**** INFORMATION ****
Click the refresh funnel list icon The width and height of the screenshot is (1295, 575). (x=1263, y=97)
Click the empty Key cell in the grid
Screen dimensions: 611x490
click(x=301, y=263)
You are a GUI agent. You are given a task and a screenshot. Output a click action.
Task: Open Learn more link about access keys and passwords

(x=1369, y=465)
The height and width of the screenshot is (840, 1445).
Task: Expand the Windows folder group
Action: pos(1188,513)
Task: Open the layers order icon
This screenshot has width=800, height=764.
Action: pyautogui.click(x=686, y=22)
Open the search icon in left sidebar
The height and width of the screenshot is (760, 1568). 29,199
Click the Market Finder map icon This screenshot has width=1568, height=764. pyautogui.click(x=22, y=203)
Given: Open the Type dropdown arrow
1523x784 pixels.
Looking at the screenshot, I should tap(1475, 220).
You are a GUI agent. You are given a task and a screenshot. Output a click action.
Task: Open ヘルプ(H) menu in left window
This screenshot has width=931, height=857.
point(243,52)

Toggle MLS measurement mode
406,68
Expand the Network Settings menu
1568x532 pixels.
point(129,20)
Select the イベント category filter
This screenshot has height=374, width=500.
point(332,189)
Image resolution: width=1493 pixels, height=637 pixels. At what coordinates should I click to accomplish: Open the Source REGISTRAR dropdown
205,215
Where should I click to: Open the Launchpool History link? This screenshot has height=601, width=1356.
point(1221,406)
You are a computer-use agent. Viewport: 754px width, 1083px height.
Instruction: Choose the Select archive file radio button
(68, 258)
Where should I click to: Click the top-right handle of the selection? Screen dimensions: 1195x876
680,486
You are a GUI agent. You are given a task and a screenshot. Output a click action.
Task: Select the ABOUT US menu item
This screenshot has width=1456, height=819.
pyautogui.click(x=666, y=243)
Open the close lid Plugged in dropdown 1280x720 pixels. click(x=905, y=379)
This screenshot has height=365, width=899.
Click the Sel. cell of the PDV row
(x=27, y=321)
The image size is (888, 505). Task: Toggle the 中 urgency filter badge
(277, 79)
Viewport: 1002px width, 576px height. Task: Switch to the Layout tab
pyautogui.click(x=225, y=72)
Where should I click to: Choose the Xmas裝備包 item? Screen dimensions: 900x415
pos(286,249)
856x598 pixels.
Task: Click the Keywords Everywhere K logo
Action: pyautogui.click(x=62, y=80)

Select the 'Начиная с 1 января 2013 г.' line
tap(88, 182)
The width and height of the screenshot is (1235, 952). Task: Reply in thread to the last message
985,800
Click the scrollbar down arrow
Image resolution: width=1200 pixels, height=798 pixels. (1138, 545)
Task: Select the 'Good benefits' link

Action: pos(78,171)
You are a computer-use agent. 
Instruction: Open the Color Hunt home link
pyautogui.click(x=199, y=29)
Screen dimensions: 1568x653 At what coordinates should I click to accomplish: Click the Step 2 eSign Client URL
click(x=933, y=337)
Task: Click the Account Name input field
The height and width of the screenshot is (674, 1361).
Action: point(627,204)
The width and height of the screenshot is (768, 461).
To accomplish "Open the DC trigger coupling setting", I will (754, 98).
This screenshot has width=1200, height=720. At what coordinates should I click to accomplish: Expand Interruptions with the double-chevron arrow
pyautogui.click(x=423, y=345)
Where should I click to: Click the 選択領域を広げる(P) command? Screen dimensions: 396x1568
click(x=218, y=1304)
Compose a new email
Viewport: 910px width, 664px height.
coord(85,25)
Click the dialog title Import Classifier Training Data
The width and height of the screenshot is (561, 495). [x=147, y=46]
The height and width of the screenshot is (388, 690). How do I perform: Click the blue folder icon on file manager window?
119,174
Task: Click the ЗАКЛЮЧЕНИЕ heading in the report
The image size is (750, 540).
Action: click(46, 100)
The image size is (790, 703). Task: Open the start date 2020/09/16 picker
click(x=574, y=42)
****
Without changing a word, write out each entry again.

Click the refresh funnel list icon The width and height of the screenshot is (1295, 575). (x=1263, y=97)
Click the empty Key cell in the grid
Screen dimensions: 611x490
click(x=301, y=263)
You are a GUI agent. You are given a task and a screenshot. Output a click action.
Task: Open Learn more link about access keys and passwords

(x=1369, y=465)
The height and width of the screenshot is (840, 1445).
Task: Expand the Windows folder group
Action: pos(1188,513)
Task: Open the layers order icon
This screenshot has width=800, height=764.
Action: pyautogui.click(x=686, y=22)
Open the search icon in left sidebar
The height and width of the screenshot is (760, 1568). 29,199
Click the Market Finder map icon This screenshot has width=1568, height=764. pyautogui.click(x=22, y=203)
Given: Open the Type dropdown arrow
1523x784 pixels.
Looking at the screenshot, I should tap(1475, 220).
You are a GUI agent. You are given a task and a screenshot. Output a click action.
Task: Open ヘルプ(H) menu in left window
This screenshot has width=931, height=857.
point(243,52)

Toggle MLS measurement mode
406,68
Expand the Network Settings menu
1568x532 pixels.
point(129,20)
Select the イベント category filter
This screenshot has height=374, width=500.
point(332,189)
Image resolution: width=1493 pixels, height=637 pixels. At what coordinates should I click to accomplish: Open the Source REGISTRAR dropdown
205,215
Where should I click to: Open the Launchpool History link? This screenshot has height=601, width=1356.
point(1221,406)
You are a computer-use agent. Viewport: 754px width, 1083px height.
Instruction: Choose the Select archive file radio button
(68, 258)
Where should I click to: Click the top-right handle of the selection? Screen dimensions: 1195x876
680,486
You are a GUI agent. You are given a task and a screenshot. Output a click action.
Task: Select the ABOUT US menu item
This screenshot has width=1456, height=819.
pyautogui.click(x=666, y=243)
Open the close lid Plugged in dropdown 1280x720 pixels. click(x=905, y=379)
This screenshot has height=365, width=899.
Click the Sel. cell of the PDV row
(x=27, y=321)
The image size is (888, 505). Task: Toggle the 中 urgency filter badge
(277, 79)
Viewport: 1002px width, 576px height. Task: Switch to the Layout tab
pyautogui.click(x=225, y=72)
Where should I click to: Choose the Xmas裝備包 item? Screen dimensions: 900x415
pos(286,249)
856x598 pixels.
Task: Click the Keywords Everywhere K logo
Action: pyautogui.click(x=62, y=80)

Select the 'Начиная с 1 января 2013 г.' line
tap(88, 182)
The width and height of the screenshot is (1235, 952). Task: Reply in thread to the last message
985,800
Click the scrollbar down arrow
Image resolution: width=1200 pixels, height=798 pixels. (1138, 545)
Task: Select the 'Good benefits' link

Action: pos(78,171)
You are a computer-use agent. 
Instruction: Open the Color Hunt home link
pyautogui.click(x=199, y=29)
Screen dimensions: 1568x653 At what coordinates should I click to accomplish: Click the Step 2 eSign Client URL
click(x=933, y=337)
Task: Click the Account Name input field
The height and width of the screenshot is (674, 1361).
Action: point(627,204)
The width and height of the screenshot is (768, 461).
To accomplish "Open the DC trigger coupling setting", I will (754, 98).
This screenshot has width=1200, height=720. At what coordinates should I click to accomplish: Expand Interruptions with the double-chevron arrow
pyautogui.click(x=423, y=345)
Where should I click to: Click the 選択領域を広げる(P) command? Screen dimensions: 396x1568
click(x=218, y=1304)
Compose a new email
Viewport: 910px width, 664px height.
coord(85,25)
Click the dialog title Import Classifier Training Data
The width and height of the screenshot is (561, 495). [x=147, y=46]
The height and width of the screenshot is (388, 690). How do I perform: Click the blue folder icon on file manager window?
119,174
Task: Click the ЗАКЛЮЧЕНИЕ heading in the report
The image size is (750, 540).
Action: click(46, 100)
The image size is (790, 703). Task: Open the start date 2020/09/16 picker
click(x=574, y=42)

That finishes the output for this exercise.